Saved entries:
══════════════════════════════
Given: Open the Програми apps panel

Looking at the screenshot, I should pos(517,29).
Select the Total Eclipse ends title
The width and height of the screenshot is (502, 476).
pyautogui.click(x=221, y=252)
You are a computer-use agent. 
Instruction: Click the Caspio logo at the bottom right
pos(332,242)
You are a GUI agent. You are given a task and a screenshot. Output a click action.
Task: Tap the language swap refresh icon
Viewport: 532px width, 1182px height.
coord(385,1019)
══════════════════════════════
--- What is needed ---
Send back every entry precisely as given.

--- Finished exercise ---
Given: Open the Програми apps panel

Looking at the screenshot, I should pos(517,29).
Select the Total Eclipse ends title
The width and height of the screenshot is (502, 476).
pyautogui.click(x=221, y=252)
You are a computer-use agent. 
Instruction: Click the Caspio logo at the bottom right
pos(332,242)
You are a GUI agent. You are given a task and a screenshot. Output a click action.
Task: Tap the language swap refresh icon
Viewport: 532px width, 1182px height.
coord(385,1019)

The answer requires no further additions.